**WHAT THE EXERCISE ASKS:**
Copy the records below word for word, from the line with "How do I perform: Click the gray" to the line with "Looking at the screenshot, I should 469,441.", including both of those lines.

BEGIN INPUT DATA

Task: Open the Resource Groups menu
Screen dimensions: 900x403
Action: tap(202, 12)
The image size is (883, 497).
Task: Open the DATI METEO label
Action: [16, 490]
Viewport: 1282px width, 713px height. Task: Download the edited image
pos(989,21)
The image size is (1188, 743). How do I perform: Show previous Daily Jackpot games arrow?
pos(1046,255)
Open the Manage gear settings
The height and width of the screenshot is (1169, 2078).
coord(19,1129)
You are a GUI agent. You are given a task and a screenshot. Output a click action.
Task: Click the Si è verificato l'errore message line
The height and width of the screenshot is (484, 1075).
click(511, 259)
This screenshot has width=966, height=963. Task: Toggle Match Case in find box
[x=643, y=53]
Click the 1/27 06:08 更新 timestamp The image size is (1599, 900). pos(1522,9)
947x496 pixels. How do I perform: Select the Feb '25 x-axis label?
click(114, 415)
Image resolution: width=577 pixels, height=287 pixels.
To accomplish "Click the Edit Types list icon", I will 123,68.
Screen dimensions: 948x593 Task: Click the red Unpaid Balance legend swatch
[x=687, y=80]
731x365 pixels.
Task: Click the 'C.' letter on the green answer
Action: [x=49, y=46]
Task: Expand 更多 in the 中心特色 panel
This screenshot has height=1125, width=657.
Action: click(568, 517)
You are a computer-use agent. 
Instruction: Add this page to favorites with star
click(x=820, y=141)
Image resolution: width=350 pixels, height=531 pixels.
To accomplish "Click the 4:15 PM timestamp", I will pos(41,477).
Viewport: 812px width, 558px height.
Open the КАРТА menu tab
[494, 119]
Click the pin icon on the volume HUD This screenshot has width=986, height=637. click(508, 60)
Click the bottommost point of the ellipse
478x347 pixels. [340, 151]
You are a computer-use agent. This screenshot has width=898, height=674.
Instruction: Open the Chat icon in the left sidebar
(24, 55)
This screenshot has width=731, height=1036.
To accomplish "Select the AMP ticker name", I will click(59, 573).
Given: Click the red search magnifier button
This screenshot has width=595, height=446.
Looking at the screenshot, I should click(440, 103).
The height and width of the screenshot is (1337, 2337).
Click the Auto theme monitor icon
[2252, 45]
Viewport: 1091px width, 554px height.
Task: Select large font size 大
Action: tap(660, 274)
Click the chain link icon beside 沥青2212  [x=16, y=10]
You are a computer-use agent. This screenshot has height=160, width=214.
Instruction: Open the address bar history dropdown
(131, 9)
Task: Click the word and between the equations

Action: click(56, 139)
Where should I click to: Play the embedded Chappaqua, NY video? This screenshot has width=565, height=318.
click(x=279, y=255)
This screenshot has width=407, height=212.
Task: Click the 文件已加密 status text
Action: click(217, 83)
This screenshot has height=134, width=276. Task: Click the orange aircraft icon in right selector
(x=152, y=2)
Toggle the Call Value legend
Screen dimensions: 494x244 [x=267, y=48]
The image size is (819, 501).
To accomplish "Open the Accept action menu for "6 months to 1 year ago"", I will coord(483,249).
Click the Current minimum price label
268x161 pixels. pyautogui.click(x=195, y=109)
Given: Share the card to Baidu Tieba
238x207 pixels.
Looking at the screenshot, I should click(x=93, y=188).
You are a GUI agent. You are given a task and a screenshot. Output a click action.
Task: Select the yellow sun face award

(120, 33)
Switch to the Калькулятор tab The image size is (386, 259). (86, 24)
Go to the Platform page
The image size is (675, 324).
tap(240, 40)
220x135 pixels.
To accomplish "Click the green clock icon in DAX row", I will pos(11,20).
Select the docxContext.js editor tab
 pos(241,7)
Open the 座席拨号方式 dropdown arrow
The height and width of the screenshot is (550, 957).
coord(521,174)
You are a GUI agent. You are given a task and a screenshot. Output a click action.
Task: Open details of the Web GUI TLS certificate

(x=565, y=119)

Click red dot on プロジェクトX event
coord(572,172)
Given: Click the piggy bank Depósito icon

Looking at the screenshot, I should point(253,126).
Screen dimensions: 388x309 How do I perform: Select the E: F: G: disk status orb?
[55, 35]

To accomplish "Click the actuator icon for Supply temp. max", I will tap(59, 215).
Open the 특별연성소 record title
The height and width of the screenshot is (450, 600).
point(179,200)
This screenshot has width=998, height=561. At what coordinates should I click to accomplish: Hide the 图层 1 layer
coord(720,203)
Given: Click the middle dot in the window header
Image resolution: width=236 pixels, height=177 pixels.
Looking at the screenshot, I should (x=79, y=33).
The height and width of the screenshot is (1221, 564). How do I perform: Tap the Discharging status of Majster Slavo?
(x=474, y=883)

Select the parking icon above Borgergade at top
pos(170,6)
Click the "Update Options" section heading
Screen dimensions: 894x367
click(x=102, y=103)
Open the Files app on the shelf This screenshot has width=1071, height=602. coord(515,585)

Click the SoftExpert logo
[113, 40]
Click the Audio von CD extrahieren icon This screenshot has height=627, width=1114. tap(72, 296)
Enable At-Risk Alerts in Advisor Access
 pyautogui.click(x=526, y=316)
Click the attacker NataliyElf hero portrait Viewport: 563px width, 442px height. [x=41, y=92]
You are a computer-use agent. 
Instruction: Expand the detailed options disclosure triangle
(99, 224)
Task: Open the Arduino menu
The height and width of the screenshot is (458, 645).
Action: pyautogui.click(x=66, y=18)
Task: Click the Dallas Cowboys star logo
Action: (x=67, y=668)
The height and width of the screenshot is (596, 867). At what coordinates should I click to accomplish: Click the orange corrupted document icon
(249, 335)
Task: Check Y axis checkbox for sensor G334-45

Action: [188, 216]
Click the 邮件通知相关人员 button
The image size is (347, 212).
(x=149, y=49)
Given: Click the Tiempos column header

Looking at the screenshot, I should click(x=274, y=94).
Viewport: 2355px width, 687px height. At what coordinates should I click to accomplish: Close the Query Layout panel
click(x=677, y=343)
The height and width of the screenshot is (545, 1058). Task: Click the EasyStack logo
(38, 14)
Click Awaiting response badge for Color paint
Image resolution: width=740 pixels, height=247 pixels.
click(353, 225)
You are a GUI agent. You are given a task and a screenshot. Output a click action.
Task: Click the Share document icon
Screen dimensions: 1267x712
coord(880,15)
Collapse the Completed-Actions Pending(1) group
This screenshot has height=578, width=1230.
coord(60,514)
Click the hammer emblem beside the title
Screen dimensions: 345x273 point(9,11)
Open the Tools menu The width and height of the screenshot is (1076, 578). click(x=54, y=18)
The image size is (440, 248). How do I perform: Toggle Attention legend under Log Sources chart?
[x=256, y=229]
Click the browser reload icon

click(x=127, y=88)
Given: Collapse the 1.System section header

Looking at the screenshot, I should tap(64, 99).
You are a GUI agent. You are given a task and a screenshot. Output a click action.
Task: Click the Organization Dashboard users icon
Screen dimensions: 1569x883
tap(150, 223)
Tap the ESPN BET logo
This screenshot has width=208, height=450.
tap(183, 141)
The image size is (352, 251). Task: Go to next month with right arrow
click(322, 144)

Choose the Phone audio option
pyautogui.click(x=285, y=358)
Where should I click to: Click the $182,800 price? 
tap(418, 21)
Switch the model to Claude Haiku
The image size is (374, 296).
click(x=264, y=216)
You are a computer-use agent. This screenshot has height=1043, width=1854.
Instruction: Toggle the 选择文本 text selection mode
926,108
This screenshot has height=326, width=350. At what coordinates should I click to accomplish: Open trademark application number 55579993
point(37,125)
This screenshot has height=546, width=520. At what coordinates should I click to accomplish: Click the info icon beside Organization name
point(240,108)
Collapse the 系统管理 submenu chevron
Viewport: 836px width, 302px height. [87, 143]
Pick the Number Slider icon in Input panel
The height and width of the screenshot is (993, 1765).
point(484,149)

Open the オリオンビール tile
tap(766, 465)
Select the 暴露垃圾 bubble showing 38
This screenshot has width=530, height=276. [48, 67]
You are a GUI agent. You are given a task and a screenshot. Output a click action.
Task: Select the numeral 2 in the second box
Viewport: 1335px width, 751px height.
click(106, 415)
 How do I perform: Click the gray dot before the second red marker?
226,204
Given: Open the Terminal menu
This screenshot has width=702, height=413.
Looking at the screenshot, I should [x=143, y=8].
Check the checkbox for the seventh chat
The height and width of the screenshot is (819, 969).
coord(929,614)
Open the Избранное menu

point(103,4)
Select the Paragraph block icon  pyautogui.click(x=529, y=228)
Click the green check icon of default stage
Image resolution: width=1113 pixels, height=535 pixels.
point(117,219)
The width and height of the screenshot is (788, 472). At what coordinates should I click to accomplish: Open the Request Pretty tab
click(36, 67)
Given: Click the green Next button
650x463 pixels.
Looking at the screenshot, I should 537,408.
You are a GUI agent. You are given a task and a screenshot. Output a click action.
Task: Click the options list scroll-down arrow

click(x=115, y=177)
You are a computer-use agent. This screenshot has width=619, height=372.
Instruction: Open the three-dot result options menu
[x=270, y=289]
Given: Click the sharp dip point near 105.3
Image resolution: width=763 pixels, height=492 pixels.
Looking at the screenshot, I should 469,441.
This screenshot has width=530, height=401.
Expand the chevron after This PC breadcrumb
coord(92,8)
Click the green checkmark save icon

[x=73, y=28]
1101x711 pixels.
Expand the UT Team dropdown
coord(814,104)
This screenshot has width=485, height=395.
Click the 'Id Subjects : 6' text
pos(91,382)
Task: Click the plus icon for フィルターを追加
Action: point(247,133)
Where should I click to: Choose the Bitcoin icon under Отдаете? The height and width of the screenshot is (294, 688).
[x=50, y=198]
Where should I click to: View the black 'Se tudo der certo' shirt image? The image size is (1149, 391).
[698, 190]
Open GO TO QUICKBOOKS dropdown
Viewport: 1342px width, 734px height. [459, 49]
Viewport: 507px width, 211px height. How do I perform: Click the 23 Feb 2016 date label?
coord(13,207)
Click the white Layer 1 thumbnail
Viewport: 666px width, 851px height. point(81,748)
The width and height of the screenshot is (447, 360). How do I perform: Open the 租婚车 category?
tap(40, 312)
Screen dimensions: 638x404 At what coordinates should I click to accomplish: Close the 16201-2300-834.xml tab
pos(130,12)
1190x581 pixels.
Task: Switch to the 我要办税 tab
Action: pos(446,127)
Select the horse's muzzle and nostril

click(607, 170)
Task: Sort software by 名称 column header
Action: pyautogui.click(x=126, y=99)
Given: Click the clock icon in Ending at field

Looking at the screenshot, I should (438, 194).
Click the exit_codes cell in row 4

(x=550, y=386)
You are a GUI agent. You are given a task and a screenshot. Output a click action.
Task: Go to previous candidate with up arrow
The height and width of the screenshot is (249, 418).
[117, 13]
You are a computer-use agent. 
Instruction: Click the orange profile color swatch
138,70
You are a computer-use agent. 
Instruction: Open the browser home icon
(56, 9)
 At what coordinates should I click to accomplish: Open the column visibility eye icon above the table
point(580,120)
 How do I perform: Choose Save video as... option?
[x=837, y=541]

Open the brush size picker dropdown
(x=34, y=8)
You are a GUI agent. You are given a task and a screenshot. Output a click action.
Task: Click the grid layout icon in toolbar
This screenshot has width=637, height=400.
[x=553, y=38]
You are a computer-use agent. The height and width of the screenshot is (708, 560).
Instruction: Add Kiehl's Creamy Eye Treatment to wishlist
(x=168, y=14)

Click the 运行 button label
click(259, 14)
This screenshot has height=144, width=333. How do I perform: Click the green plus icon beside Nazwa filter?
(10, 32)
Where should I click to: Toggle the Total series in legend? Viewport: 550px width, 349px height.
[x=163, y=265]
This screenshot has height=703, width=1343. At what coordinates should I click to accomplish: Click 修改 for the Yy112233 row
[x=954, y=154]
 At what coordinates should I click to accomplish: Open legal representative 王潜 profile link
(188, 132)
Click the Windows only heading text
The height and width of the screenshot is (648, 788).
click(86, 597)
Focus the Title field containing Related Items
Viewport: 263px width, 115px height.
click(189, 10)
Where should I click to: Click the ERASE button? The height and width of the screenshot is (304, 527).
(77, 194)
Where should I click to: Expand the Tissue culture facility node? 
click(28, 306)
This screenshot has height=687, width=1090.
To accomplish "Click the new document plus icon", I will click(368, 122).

END INPUT DATA

**ANSWER FOR THIS EXERCISE:**
 How do I perform: Click the gray dot before the second red marker?
226,204
Given: Open the Terminal menu
This screenshot has width=702, height=413.
Looking at the screenshot, I should [x=143, y=8].
Check the checkbox for the seventh chat
The height and width of the screenshot is (819, 969).
coord(929,614)
Open the Избранное menu

point(103,4)
Select the Paragraph block icon  pyautogui.click(x=529, y=228)
Click the green check icon of default stage
Image resolution: width=1113 pixels, height=535 pixels.
point(117,219)
The width and height of the screenshot is (788, 472). At what coordinates should I click to accomplish: Open the Request Pretty tab
click(36, 67)
Given: Click the green Next button
650x463 pixels.
Looking at the screenshot, I should 537,408.
You are a GUI agent. You are given a task and a screenshot. Output a click action.
Task: Click the options list scroll-down arrow

click(x=115, y=177)
You are a computer-use agent. This screenshot has width=619, height=372.
Instruction: Open the three-dot result options menu
[x=270, y=289]
Given: Click the sharp dip point near 105.3
Image resolution: width=763 pixels, height=492 pixels.
Looking at the screenshot, I should 469,441.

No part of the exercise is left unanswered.